The Global View: Postcolonial Perspectives and Alternative Concepts of Development

Although Education for Sustainable Development as a program of the United Nations is an international and supposedly universal concept, the concept of sustainability and especially the concept of development are based on many hegemonic Eurocentric ideas of the world and change.

A critical analysis of the epistemic foundations (which and whose knowledge?) and ontological settings (which and whose view of man and the world?) of ESD from a postcolonial and power-critical perspective and the attemptof multiperspectivity and diversity should therefore be a central quality feature of ESD. Nevertheless, global perspectives often remain underlit in ESD practice, or run the risk of reproducing colonial-racist stereotypes and helper and deficit views of the Global South.

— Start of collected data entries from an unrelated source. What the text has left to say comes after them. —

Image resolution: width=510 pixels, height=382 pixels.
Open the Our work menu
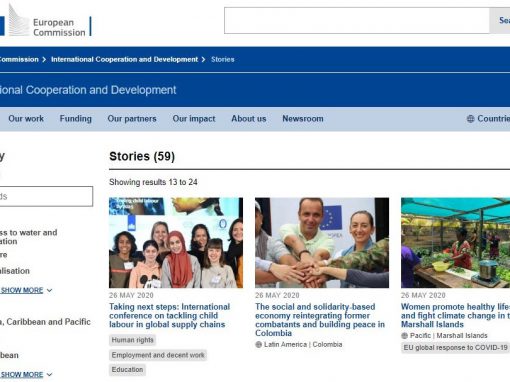pos(26,119)
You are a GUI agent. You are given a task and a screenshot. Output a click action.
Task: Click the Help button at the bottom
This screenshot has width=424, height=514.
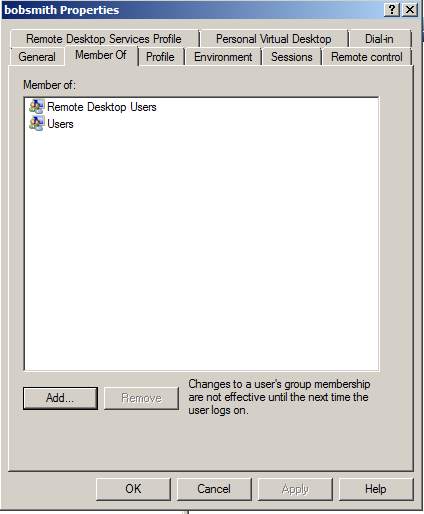tap(376, 489)
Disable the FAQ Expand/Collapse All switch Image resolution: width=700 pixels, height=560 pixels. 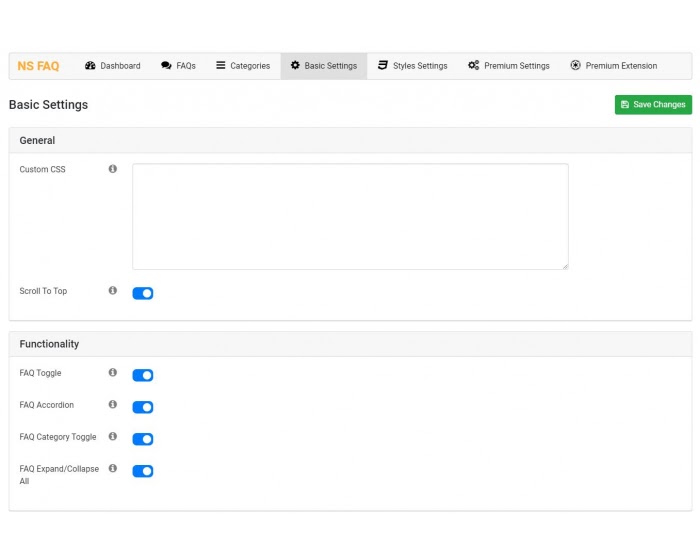(143, 471)
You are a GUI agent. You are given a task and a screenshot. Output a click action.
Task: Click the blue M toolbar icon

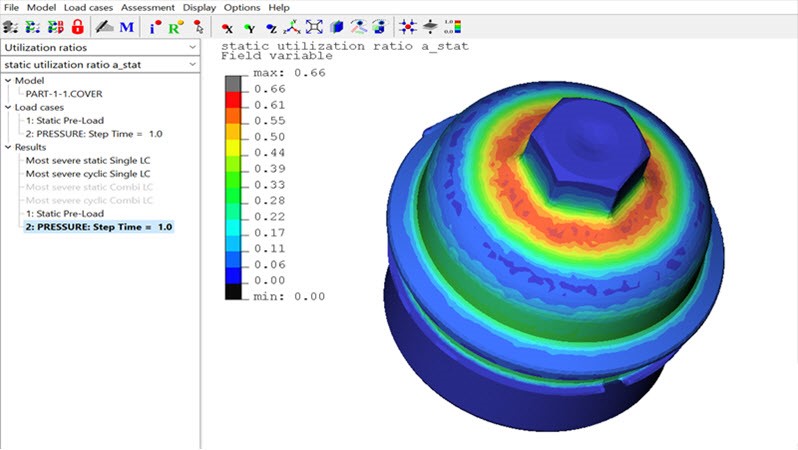(x=127, y=27)
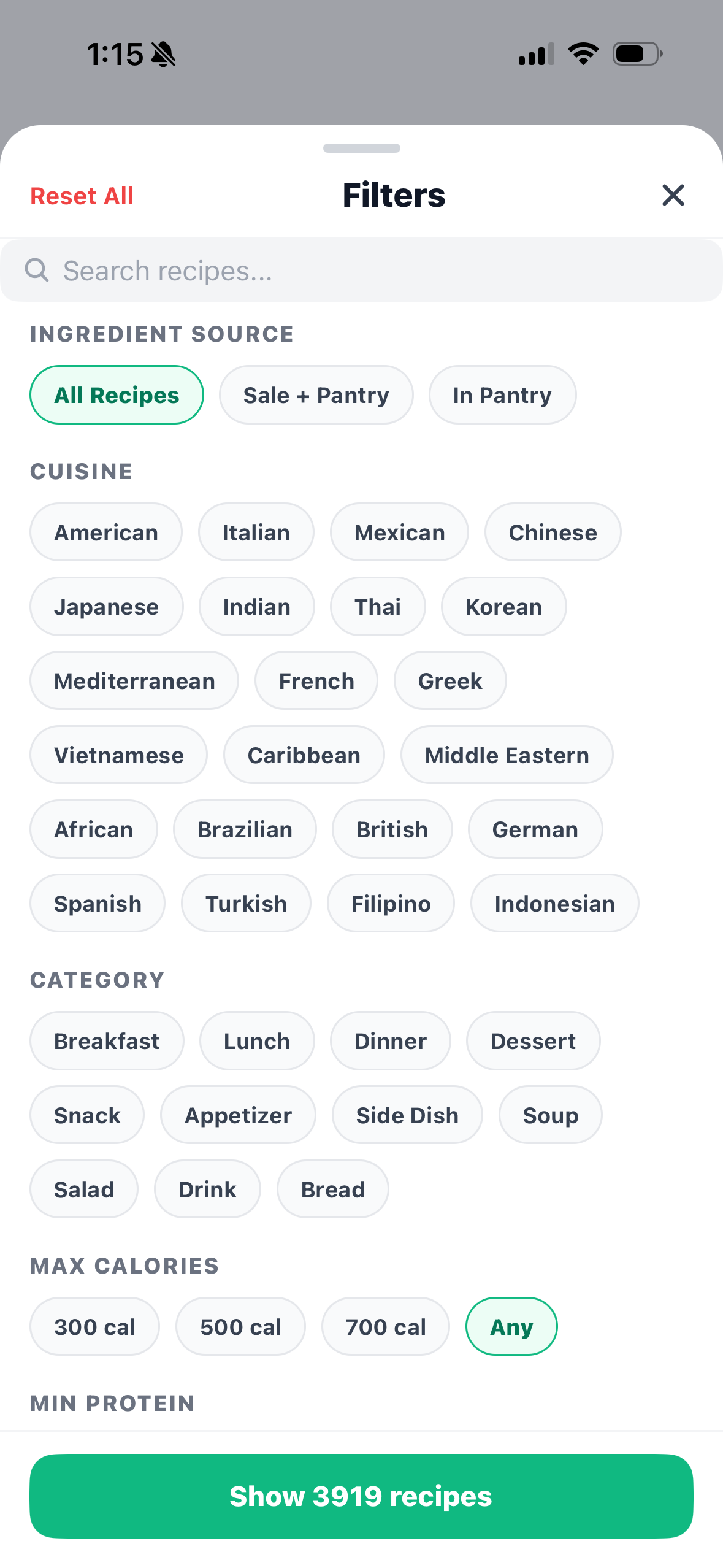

In its handout "Education for Sustainable Inequality", Glokal e.V. analyzes educational materials from a postcolonial and power-critical perspective. On its platform Mangoes & Bullets it shares educational materials for action and thinking critical of racism and domination.

With the open letter "Decolonize Orientation Framework", a coalition of civil society and academic actors*, including many migrant-diasporic and Black organizations, critically commented on the orientation and content of the KMK's Orientation Framework for Global Development Learning and made recommendations for a further development of Global Learning / ESD that does justice to its own transformative claim.

In Pluriverse - A Post-Development-Dictionary by Artura Escobar et al. diverse cosmologies, narratives, theories and action practices beyond Eurocentric conceptions of the world are gathered.